▸ **WORK TASK**:
Make an exact copy of the lines from the one containing "Task: Click the blue Volume panel label" through the end of the records below, and leave out every picture.

▸ **Stored items**:

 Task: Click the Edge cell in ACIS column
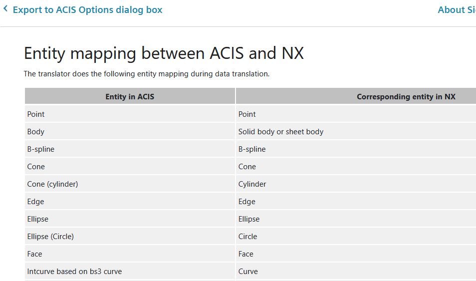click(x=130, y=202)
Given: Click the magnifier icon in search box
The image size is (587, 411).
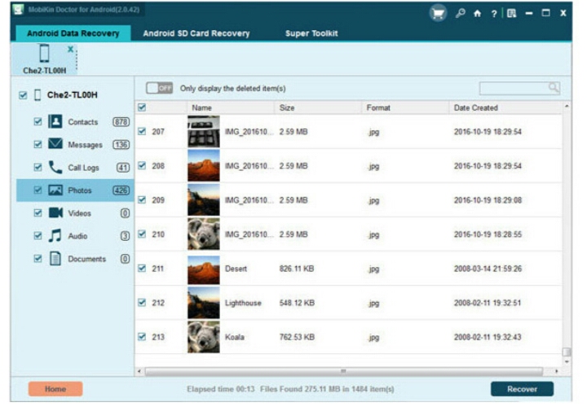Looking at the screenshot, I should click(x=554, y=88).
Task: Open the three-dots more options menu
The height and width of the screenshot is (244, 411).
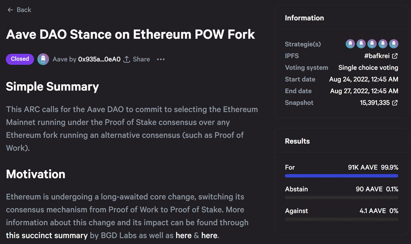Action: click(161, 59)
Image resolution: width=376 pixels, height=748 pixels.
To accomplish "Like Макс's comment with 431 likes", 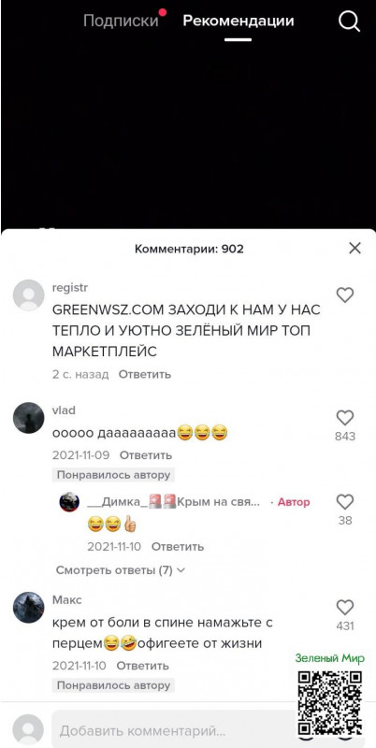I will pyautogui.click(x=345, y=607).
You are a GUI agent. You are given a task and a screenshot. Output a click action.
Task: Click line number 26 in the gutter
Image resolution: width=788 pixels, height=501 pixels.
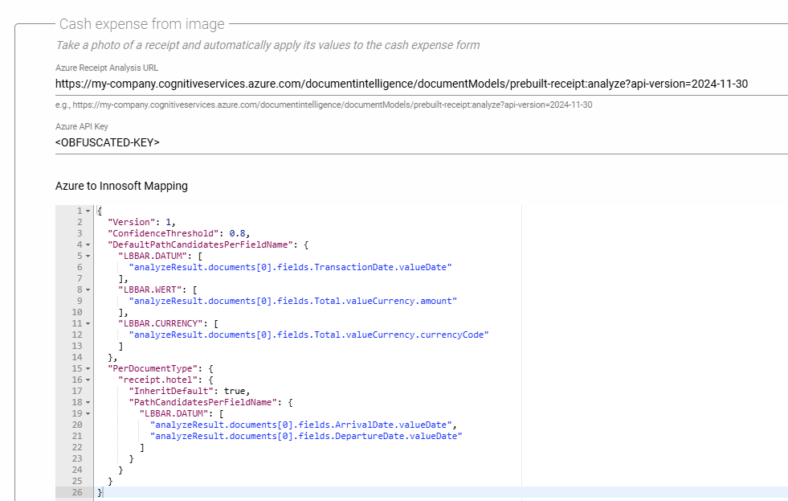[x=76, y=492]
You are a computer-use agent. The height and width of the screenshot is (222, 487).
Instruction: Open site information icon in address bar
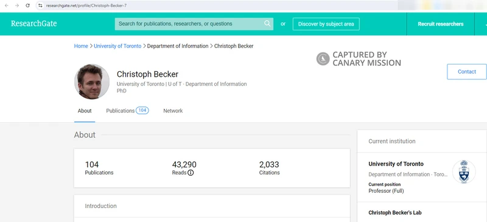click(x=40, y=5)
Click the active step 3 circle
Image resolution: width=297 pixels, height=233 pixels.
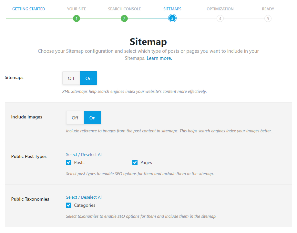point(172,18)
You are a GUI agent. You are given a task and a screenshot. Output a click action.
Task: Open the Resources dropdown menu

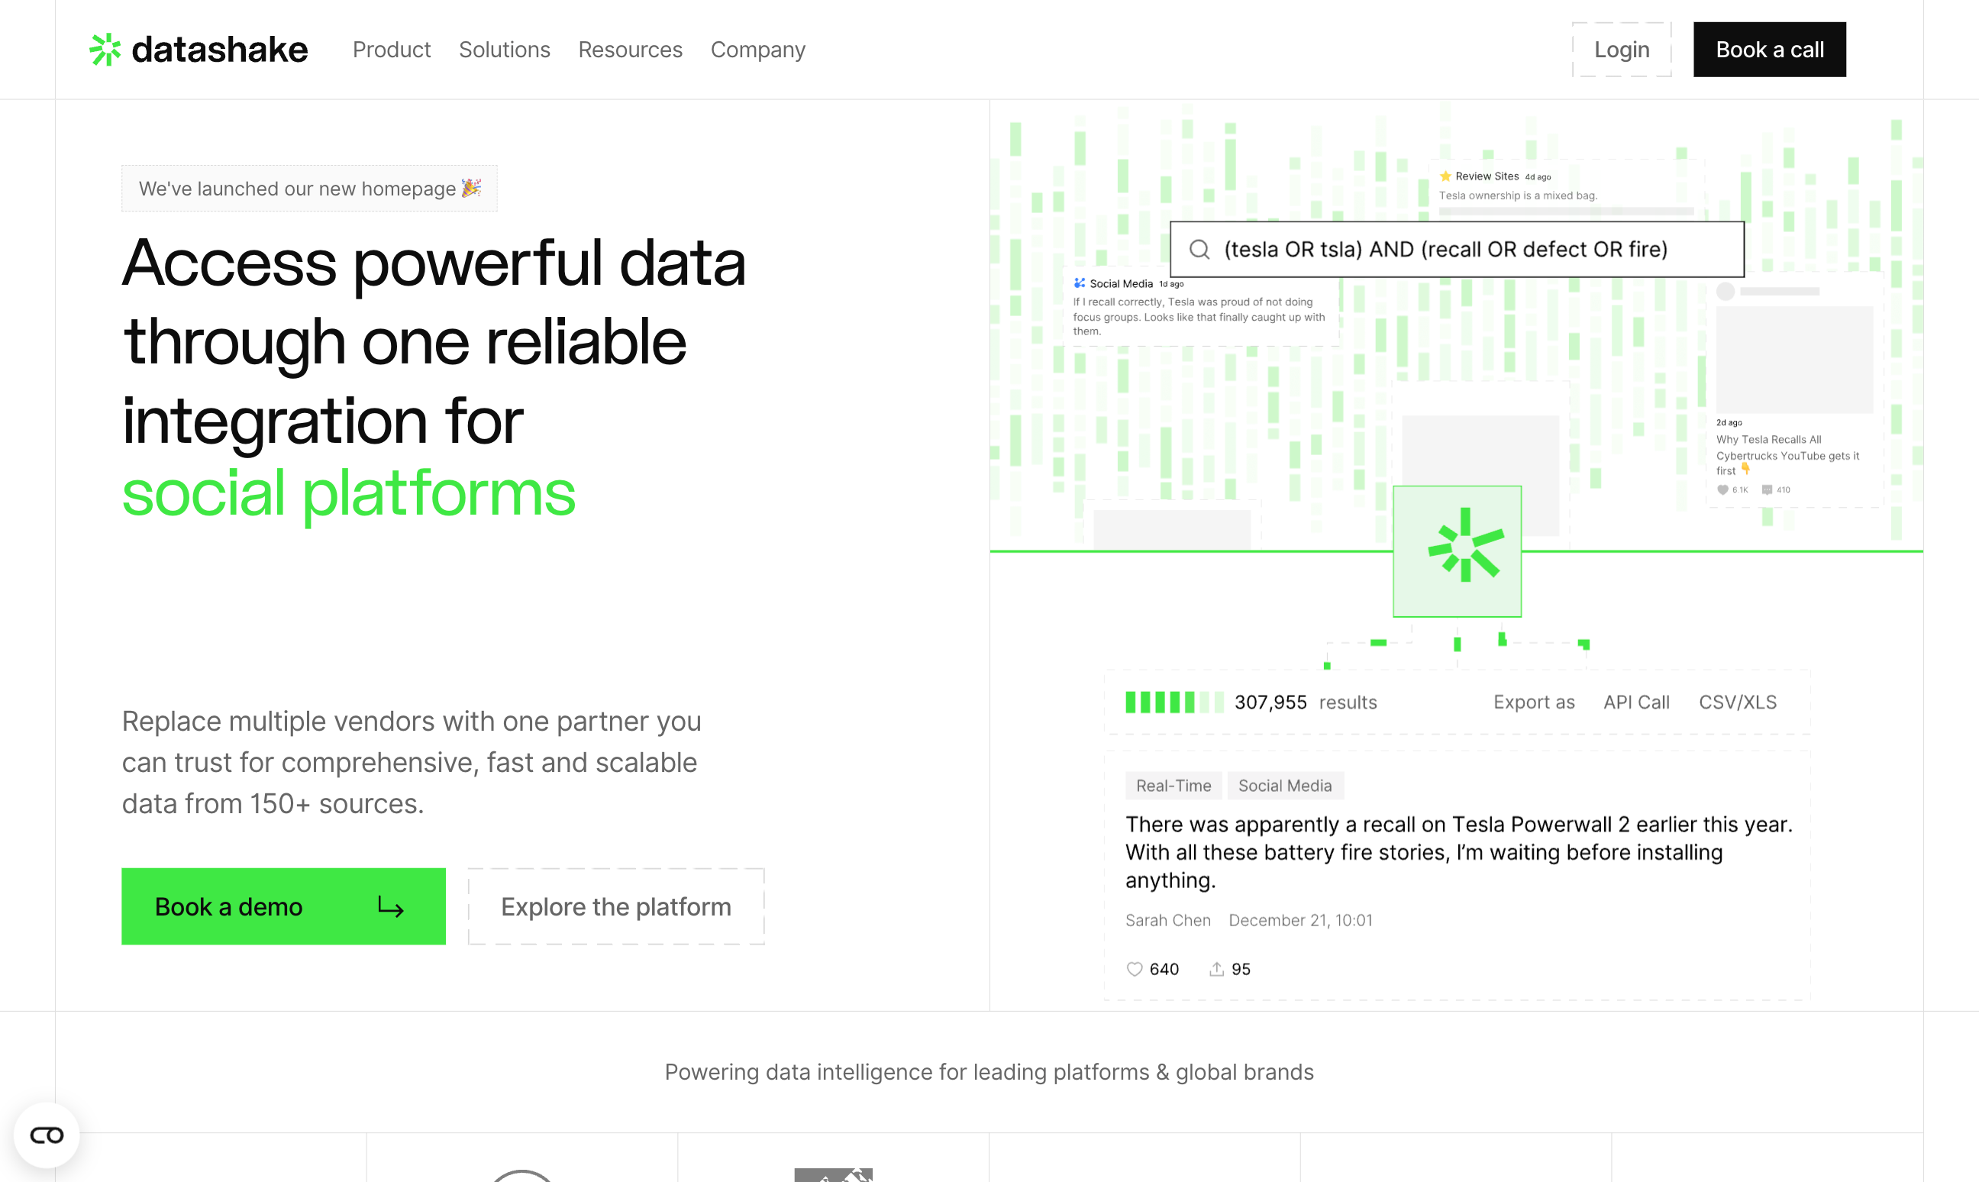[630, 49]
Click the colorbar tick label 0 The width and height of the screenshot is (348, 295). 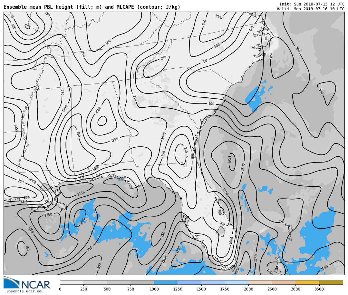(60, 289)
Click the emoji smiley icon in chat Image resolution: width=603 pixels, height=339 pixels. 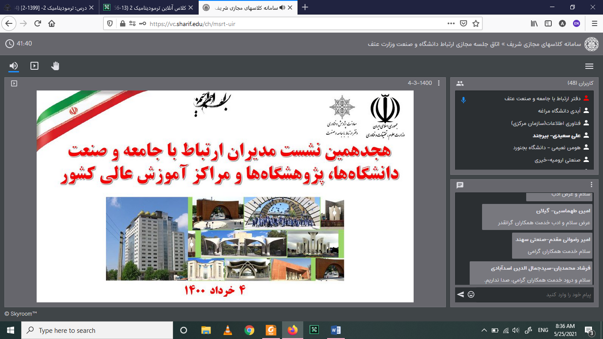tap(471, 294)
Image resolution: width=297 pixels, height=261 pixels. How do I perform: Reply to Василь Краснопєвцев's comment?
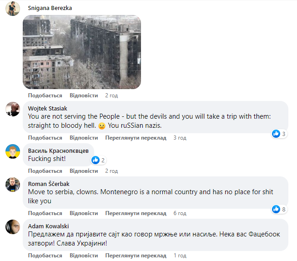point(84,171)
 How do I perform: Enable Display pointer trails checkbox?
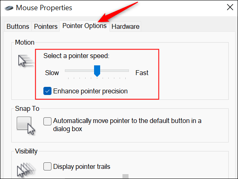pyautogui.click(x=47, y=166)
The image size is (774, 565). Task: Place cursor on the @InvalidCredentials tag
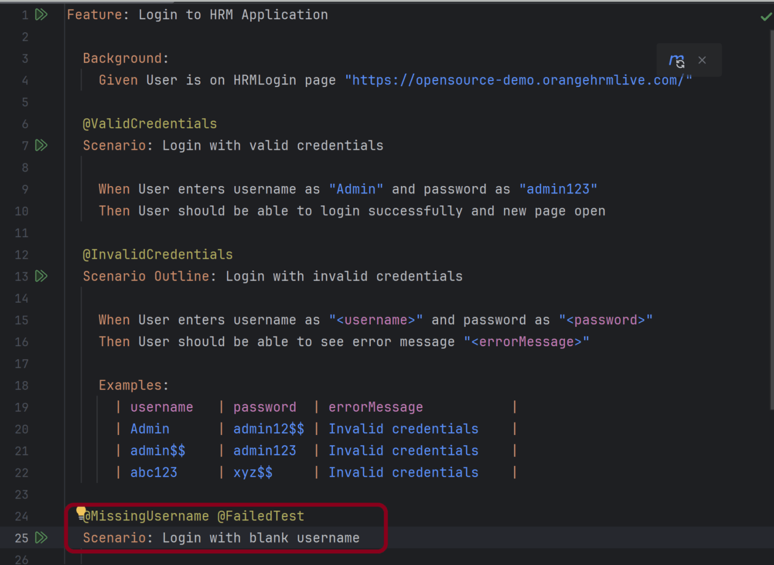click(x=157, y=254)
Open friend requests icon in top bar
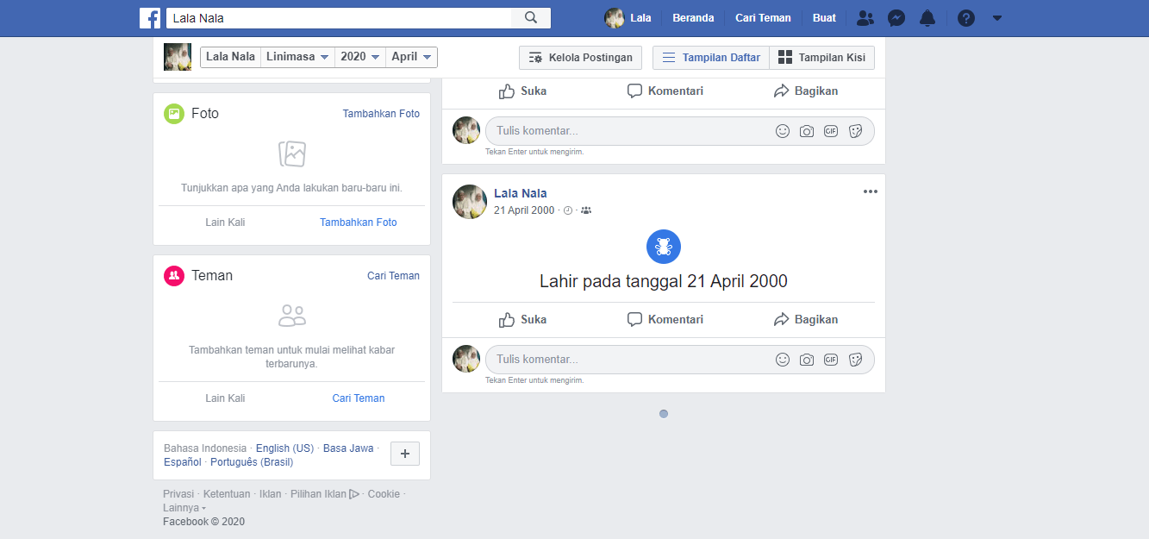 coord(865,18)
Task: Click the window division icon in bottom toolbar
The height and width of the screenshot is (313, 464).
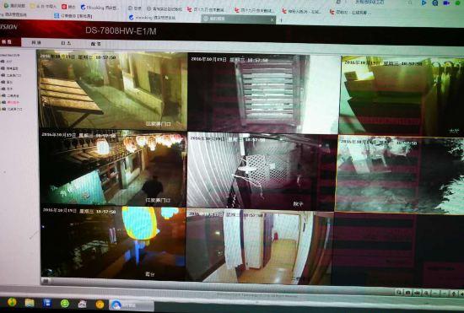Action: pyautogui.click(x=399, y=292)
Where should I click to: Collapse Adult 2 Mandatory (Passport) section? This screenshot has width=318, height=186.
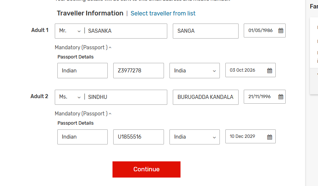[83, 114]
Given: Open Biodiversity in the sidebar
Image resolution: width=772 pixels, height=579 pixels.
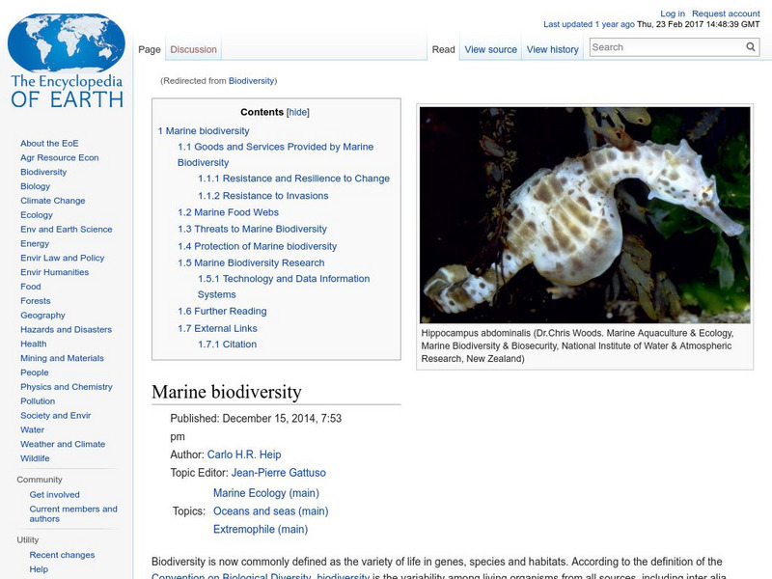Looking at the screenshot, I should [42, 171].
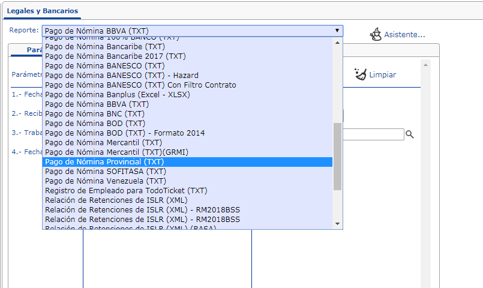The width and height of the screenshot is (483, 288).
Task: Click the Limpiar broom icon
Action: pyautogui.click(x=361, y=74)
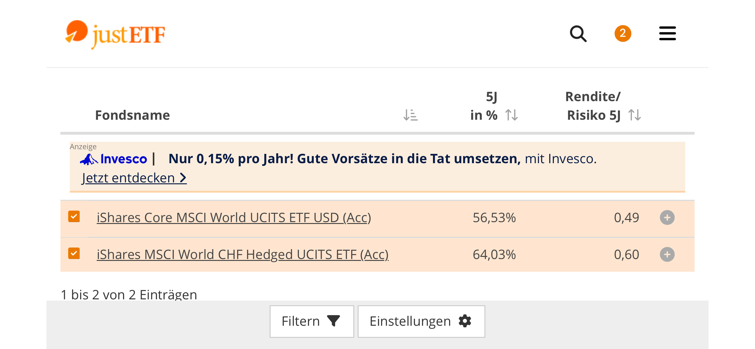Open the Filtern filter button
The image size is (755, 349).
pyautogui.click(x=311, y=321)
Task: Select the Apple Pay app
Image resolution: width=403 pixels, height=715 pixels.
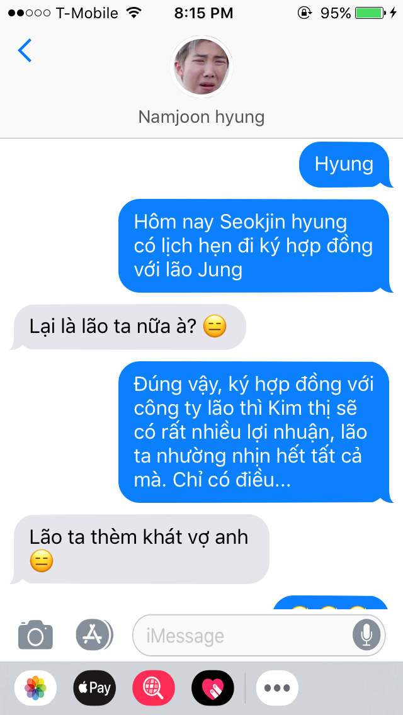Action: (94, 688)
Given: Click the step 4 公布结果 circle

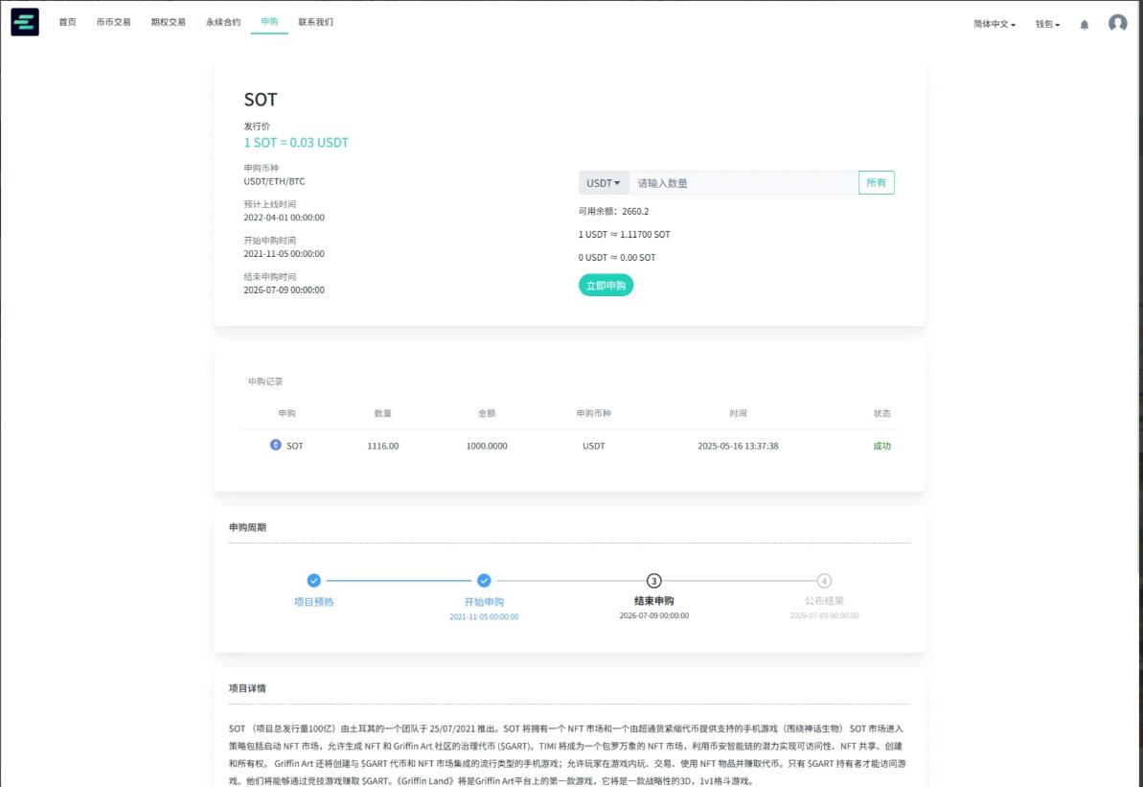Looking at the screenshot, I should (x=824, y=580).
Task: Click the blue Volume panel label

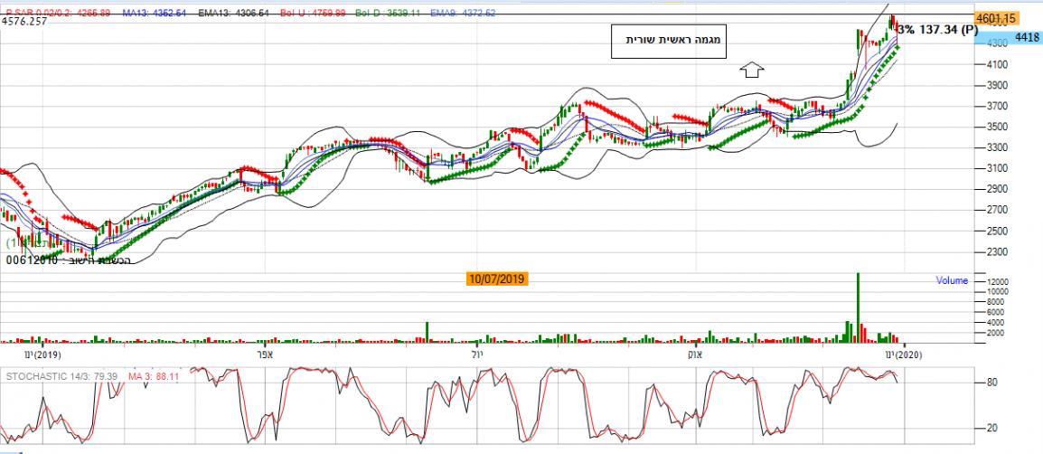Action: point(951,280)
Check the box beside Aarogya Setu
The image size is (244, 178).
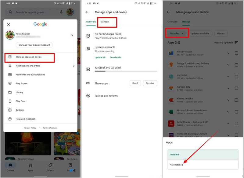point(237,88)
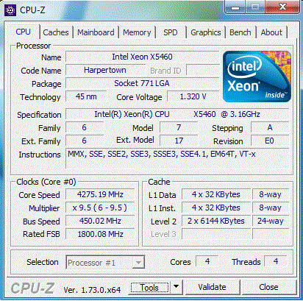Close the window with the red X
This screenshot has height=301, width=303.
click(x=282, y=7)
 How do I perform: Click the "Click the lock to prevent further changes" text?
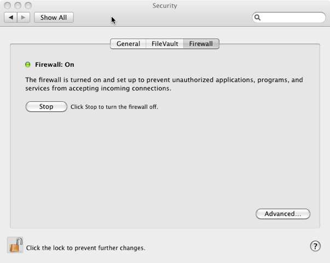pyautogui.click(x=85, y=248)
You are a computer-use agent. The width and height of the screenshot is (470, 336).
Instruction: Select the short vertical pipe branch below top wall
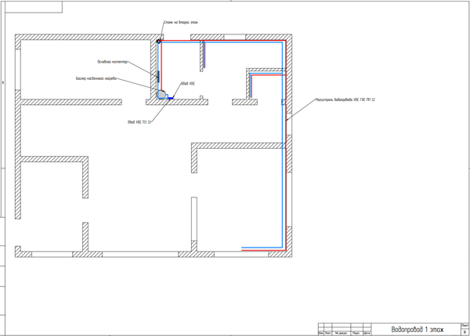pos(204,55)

▸ **SOLUTION TO THIS EXERCISE**:
Task: Click the blue Volume panel label

Action: point(951,280)
Check the box beside Aarogya Setu
The image size is (244, 178).
point(237,88)
Close the window with the red X
This screenshot has height=301, width=303.
click(x=282, y=7)
 How do I perform: Click the "Click the lock to prevent further changes" text?
pyautogui.click(x=85, y=248)
You are a computer-use agent. The width and height of the screenshot is (470, 336).
Instruction: Select the short vertical pipe branch below top wall
pos(204,55)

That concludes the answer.